2点目は、外科と内科の連携についてです。再入院し合併症が判明した際、外科と循環器科では診断がまったく異なり、再手術に対する考えも異なっていました。双方で説明する内容が異なるため、どう理解し受け止めればよいか迷い不安を感じました。外科と内科で、病気や治療に対する考え方の違いもあると思いますが、連携して治療方針をすり合わせて患者に提示することで、治療に対する不安が軽減されると思います。

3点目は、マスタード術後に合併症になりましたが、手術を受ける前は弁の逆流や弁置換の可能性があるが、なる可能性は低いと言われ、簡単な説明を受けただけでした。主治医が、私を不安にさせないようにという配慮から、詳しくは説明しなかったのかと思います。

しかし、弁置換を受ける際は、体調も良くなく、急に手術が決まったこともあり、術式などを調べたり考えたりする余裕は全くありませんでした。手術前の体調の良い時期に、合併症についても調べていれば、手術に対する不安や術後の後悔が少なかったと感じています。

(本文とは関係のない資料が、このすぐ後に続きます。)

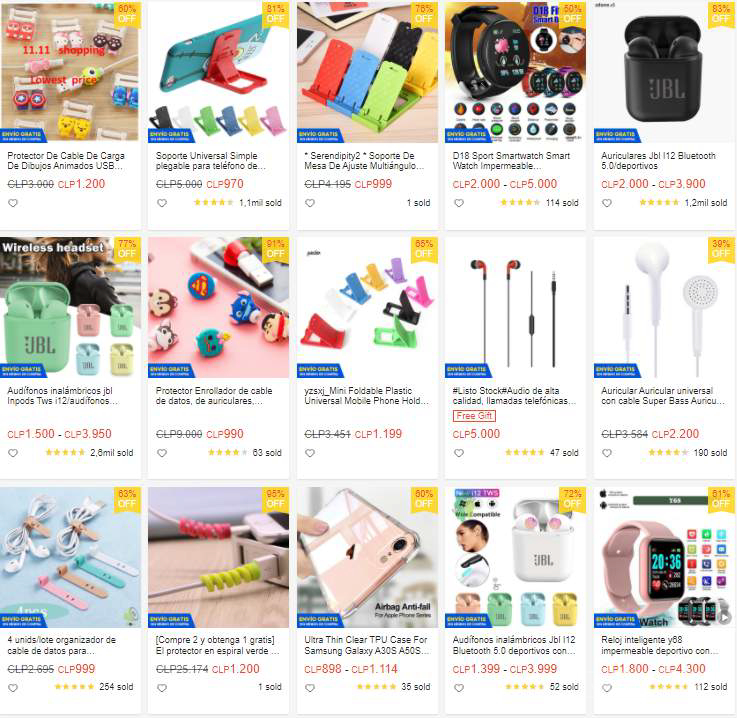Favorite the Protector De Cable De Carga item
This screenshot has width=737, height=718.
13,203
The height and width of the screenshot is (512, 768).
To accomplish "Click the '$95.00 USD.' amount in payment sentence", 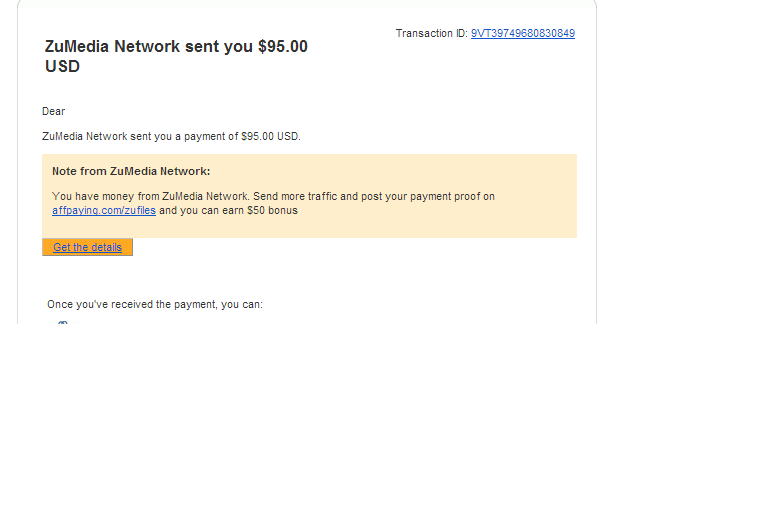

きちんと病気について考えられる余裕がある状況で治療を選択することが理想ですが、それができない状況や心境の場合は必ずあると思います。そのため、自分がいつかなるかもしれない病気について、体調や気持ちに余裕があるうちに、予備知識を得て、いざなった時に治療を選択できるよう準備しておくことが必要だったと感じています。

特に、先天性心臓病の心臓奇形がある場合は、心臓弁膜症を発症する可能性が高いです。先天性心臓病の方には、基礎の病気に加えて心臓弁膜症についてもぜひ知っておいて欲しいです。

こうした私の体験を当事者として伝えることで、少しでも心臓弁膜症を取り巻く環境をよりよいものにできるよう、取り組んでいきたいです。特に、先天性心臓病と心臓弁膜症の両方の疾患があるため、基礎疾患がある患者の状況を伝えていければと思います。